¿Quieres imitar a la Virgen María?

Silvia Latorre de Pachón

Si observamos la vida de la Virgen María con los ojos del mundo, tendríamos que considerarla como una existencia simple y ordinaria. Una mujer más como tantas que habitan los suburbios pobres de nuestras ciudades y que diariamente se desgastan por su familia.

Pero mirando esta misma existencia con los ojos de la fe y en actitud de contemplación, descubrimos en ella un manantial de virtudes. Una vida para imitar.

Acordémonos de aquella ocasión en la cual Jesús se perdió. Después de una fatigosa búsqueda, de desandar una larga jornada, José y María encuentran al niño en medio de los maestros de la ley, hablando con la frescura de un preadolescente. María no hace escándalos, no se queja, no pierde la compostura. Lo menos que merece el niño era una reprimenda, pensaríamos nosotros. Ella escucha los argumentos de su hijo, seguramente sin entenderlos y guarda estas palabras en su corazón para meditarlos luego con el Padre.

Años más tarde, la Virgen es invitada con su hijo y algunos discípulos a un banquete de bodas. Con su característica sensibilidad femenina, en algún momento, se da cuenta que los anfitriones tienen problemas; quiere que su Hijo intervenga y les preste ayuda. Pero El la corta, en apariencia, bruscamente.

En esta oportunidad, María no guarda una actitud pasiva, no se queda en silencio. Les dice a los sirvientes: "Hagan los que El les dice" y obliga, por así decirlo y con su habitual dulzura, a que su Hijo actúe.

Estos incidentes destacan dos aspectos de una virtud propia de la Virgen: la Prudencia.

La prudencia, tristemente, es una virtud subvalorada. Se le identifica como la tendencia a no comprometerse por si acaso el asunto sale mal, concepto totalmente equivocado.
☆ ☆ ☆
INSTRUCCIONES Y REQUISITOS.
Según el texto sobre la Virgen María, ¿qué virtud propia de ella destacan los incidentes que relata? Los ítems no intervienen en esto.
☆ ☆ ☆
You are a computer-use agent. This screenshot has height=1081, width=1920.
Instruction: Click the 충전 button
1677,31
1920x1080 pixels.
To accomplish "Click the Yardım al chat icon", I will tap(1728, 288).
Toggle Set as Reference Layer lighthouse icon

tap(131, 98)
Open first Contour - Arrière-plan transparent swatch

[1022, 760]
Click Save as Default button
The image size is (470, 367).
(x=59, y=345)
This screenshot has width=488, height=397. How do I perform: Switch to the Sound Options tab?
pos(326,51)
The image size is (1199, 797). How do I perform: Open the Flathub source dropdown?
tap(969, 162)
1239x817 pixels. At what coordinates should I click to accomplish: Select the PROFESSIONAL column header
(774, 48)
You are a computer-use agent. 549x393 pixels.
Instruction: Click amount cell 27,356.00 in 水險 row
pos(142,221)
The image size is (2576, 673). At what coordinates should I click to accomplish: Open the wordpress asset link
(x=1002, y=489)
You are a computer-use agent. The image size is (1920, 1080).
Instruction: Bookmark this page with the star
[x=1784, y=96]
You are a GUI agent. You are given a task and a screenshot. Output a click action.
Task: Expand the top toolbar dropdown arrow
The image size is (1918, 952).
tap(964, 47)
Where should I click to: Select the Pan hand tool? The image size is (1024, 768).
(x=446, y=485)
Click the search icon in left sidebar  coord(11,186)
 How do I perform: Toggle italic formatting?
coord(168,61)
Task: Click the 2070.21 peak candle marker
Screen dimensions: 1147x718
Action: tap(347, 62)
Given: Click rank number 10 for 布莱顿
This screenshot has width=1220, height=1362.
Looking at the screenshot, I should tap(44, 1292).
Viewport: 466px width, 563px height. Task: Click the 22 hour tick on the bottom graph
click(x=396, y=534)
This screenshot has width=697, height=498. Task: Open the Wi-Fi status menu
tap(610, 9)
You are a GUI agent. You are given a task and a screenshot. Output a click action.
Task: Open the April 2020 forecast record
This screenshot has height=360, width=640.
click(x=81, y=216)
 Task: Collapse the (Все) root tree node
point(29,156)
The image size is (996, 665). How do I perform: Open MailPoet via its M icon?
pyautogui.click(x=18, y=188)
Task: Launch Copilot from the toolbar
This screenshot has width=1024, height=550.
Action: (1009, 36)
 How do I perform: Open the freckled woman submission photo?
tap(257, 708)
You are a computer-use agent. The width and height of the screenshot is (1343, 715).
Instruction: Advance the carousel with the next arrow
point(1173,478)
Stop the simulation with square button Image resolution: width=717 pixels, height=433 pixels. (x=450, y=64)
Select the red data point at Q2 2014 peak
☆ ☆ ☆
RESULTADO FINAL.
La prudencia.